> EXERCISE DIRECTIONS
Everything from the line holding "The height and width of the screenshot is (390, 694)." to the end of the data must be reproduced exactly; include both boundary lines and nothing else.

> SUPPLIED RECORDS
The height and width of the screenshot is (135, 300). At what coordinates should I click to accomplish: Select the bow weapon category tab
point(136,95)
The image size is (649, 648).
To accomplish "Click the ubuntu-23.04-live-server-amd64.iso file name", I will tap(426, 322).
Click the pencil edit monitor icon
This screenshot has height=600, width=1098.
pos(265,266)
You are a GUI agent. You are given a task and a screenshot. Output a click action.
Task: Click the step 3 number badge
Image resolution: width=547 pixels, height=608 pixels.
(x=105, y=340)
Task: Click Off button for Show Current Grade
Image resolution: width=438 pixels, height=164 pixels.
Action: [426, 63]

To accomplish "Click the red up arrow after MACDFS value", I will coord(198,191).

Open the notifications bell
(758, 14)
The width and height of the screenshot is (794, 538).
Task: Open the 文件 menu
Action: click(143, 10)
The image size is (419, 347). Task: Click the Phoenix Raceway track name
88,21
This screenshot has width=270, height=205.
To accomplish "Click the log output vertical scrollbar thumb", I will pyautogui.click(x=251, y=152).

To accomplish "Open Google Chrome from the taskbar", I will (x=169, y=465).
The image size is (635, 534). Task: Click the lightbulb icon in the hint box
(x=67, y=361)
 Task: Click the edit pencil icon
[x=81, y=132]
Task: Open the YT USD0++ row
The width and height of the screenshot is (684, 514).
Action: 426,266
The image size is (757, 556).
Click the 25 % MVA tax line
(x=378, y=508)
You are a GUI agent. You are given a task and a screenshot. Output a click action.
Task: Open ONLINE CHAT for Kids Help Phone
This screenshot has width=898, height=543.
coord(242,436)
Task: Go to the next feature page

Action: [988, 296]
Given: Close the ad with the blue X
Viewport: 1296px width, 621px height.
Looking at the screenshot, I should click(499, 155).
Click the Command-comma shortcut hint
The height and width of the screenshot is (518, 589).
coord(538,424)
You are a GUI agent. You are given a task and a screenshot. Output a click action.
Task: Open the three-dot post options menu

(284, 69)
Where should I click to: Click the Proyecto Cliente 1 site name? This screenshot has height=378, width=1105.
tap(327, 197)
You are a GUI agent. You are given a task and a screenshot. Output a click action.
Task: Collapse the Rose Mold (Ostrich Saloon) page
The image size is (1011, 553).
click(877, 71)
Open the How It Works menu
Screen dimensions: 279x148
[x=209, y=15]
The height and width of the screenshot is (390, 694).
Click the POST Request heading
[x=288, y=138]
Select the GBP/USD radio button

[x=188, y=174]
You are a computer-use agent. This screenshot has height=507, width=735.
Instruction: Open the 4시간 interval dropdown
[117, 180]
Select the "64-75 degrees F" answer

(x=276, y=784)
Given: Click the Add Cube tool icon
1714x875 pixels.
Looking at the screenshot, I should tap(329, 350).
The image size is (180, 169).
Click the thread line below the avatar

> OUTPUT OF THE TASK
The height and width of the screenshot is (390, 694).
Click the POST Request heading
[x=288, y=138]
Select the GBP/USD radio button

[x=188, y=174]
You are a computer-use agent. This screenshot has height=507, width=735.
Instruction: Open the 4시간 interval dropdown
[117, 180]
Select the "64-75 degrees F" answer

(x=276, y=784)
Given: Click the Add Cube tool icon
1714x875 pixels.
Looking at the screenshot, I should tap(329, 350).
The image size is (180, 169).
Click the thread line below the avatar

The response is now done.